- andrew johnston (Unlicensed)
A common Manager use case is to generate structured data, starting from some Twitter data, e.g. as provided from either Gnip or DataSift.
Getting the Social Data Into The Platform
Using a service such as Datasift or Gnip, you can monitor for a specific time period, using a specific set of terms or other filtering criteria. The results can then be saved and exported in your data format of choice. JSON is a universally recognized format for the export and interchange of social data, and is the data format of preference for most services and the Ikanow platform.
After you have exported a JSON file from your preferred service, you can upload it to the Ikanow platform using a variety of methods.
- upload a JSON file to a share using the file uploader
- connect the platform to a Windows/Samba share
- connect to Amazon S3
For the purposes of example we will show the file uploader
To upload the file, using the file uploader
- Navigate to Manager>File Uploader.
- Fill in the fields of the File Uploader and Choose the file.
- Click on Submit.
Make sure you take note of the generated ID, which is displayed above after submission.
where id, is the alphanumeric character string displayed to the right of get/
Creating the New Source
Once the social data is loaded into the platform, you can create a new source.
There are a variety of source templates in the Source Manager which will work, when working with Twitter data. The template, and source configuration that you ultimately use will be based on your data and your intended purpose.
In this example we will use a simple source configuration, based on the Feed extractor.
To create the new source
- Navigate to Source Editor>New Source.
- Select the appropriate template: For example, "RSS Source".
- Click on Select.
- Fill in the remaining information, and ensure you select the correct Community.
- Click on Save Source.
You will be presented with the following source configuration, suitable for making a few simple adjustments.
{ "communityIds": [ "53add292e4b015f8f5817611" ], "description": "test rss", "title": "test rss", "processingPipeline": [ { "feed": { "extraUrls": [ {} ] } }, { "textEngine": { "engineName": "default" } }, { "featureEngine": { "engineName": "default" } } ] }
To obtain usable results quickly, simply specify the location of the JSON Twitter data and specify an automated extraction engine to get started.
The example below connects to a Windows Samba drive to get the Twitter data.

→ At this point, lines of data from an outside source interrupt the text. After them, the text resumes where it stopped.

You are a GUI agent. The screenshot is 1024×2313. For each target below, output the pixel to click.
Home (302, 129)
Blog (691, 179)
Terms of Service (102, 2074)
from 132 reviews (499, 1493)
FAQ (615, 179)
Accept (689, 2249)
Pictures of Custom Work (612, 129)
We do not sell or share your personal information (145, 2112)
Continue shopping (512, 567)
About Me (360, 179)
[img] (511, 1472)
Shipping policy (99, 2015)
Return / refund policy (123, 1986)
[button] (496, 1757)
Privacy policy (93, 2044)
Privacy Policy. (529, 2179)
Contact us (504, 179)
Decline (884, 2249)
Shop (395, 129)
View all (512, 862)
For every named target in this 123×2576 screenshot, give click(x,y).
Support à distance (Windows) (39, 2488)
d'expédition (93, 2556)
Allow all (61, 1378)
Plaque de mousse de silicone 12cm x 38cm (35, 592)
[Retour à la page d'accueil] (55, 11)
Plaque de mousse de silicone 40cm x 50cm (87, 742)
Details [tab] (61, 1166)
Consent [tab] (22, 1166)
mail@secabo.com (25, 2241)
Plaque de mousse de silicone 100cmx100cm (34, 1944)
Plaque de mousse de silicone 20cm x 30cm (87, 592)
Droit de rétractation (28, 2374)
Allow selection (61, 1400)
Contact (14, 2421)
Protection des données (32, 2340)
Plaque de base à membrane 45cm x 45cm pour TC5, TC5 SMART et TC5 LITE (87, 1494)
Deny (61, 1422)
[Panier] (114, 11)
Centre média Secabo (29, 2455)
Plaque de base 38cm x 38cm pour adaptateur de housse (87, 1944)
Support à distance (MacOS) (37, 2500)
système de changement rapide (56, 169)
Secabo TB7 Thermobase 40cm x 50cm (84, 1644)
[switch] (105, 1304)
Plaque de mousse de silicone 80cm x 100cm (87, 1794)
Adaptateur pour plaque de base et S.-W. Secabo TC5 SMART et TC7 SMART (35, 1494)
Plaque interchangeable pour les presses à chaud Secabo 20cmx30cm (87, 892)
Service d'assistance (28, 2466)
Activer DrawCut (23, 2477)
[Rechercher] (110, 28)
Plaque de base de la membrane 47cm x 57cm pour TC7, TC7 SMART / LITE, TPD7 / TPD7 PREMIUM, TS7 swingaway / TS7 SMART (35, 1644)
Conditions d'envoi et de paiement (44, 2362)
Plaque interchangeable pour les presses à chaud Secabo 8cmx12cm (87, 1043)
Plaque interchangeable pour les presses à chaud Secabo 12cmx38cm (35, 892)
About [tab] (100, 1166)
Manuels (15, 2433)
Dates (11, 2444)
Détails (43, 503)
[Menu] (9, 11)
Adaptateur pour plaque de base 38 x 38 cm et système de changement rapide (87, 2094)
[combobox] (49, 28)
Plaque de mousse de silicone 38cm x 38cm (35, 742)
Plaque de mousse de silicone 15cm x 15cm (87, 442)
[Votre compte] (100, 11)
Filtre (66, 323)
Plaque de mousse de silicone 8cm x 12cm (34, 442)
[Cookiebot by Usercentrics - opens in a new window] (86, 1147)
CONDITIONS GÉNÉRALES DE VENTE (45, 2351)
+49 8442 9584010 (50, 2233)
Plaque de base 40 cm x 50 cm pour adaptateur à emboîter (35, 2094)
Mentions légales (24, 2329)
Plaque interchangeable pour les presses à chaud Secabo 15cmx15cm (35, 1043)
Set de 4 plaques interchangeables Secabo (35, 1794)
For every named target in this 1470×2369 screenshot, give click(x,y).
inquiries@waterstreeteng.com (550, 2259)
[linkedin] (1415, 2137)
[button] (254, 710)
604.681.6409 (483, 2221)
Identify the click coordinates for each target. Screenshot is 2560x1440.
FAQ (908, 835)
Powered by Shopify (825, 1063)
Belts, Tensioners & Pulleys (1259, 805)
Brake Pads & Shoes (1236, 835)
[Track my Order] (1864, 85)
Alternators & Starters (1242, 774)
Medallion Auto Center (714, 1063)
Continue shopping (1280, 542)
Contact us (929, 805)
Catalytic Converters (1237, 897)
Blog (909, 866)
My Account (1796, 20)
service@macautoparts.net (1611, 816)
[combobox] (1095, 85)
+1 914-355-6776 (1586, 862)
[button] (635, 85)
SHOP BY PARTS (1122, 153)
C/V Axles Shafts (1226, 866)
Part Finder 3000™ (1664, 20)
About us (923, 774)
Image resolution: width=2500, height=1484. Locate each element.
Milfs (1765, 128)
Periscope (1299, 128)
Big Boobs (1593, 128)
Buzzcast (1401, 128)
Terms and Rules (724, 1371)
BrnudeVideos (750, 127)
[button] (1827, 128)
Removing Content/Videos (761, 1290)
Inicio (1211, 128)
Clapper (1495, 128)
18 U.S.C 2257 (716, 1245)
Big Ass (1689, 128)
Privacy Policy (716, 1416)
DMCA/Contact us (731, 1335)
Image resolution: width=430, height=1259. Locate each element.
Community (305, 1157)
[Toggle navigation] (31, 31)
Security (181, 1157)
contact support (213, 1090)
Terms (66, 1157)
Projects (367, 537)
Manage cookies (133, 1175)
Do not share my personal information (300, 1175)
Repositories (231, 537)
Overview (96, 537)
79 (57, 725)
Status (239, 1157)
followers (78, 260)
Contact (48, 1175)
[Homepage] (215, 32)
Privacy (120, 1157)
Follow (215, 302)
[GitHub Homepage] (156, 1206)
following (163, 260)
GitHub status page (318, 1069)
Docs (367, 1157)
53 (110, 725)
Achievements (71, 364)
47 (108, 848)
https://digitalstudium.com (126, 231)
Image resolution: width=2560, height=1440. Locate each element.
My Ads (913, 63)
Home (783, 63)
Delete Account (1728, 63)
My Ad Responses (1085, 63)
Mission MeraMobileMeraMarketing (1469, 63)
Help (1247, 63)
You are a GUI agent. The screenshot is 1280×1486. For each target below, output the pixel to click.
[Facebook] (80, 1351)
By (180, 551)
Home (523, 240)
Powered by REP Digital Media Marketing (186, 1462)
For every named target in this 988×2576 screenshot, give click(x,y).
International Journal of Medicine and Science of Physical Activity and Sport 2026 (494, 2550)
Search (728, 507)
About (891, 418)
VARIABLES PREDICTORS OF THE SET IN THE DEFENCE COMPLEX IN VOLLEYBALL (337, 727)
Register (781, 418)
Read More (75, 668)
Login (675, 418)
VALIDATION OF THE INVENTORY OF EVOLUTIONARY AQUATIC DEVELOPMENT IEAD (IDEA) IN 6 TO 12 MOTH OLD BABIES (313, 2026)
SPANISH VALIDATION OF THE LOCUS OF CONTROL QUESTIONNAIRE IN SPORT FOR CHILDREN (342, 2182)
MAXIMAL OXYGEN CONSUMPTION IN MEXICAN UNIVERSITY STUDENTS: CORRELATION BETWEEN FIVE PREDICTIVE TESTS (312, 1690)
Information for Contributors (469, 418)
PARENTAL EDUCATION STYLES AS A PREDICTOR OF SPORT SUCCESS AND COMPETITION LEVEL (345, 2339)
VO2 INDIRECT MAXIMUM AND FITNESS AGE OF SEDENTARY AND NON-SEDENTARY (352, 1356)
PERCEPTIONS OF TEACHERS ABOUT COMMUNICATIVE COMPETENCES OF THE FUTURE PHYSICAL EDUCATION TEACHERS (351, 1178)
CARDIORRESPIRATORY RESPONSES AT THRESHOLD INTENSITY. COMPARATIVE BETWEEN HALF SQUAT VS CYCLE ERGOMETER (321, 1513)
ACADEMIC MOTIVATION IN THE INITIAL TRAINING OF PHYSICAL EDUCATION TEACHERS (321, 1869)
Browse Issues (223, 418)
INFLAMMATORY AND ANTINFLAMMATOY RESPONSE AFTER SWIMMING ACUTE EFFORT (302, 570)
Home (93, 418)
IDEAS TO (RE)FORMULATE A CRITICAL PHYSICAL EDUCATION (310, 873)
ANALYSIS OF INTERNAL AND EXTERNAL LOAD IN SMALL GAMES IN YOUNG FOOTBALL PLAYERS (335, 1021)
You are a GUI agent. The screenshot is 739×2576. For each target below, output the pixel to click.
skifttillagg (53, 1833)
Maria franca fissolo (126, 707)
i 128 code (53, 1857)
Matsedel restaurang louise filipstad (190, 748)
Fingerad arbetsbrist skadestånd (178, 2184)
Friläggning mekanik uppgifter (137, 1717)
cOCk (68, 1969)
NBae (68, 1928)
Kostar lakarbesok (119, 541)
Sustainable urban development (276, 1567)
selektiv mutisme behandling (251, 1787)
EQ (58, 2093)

The popular AlchemyAPI-metadata featureEngine is specified to generate Entities and Associations.
For more information about extractors, see section Source Pipeline Elements.
"title": "Super Storm Sandy - Twitter: 2012_10_26_02", "processingPipeline": [ { "feed": { "extraUrls": [ { "url": "smb://modus:139/datasift/sandy_demo/hourly/2012_10_26_02/" } ] } }, { "featureEngine": { "engineName": "AlchemyAPI-metadata", "engineConfig": { "app.alchemyapi-metadata.batchSize": "100", "app.alchemyapi-metadata.numKeywords": "5", "app.alchemyapi-metadata.strict": "true" } } } ] }
Testing the Source
Once you have provided the correct location of the Twitter data and created a preliminary configuration you can test the source to verify that documents are returned.
To test the source
- Click on Test Source. The platform will perform data processing and should then return the documents.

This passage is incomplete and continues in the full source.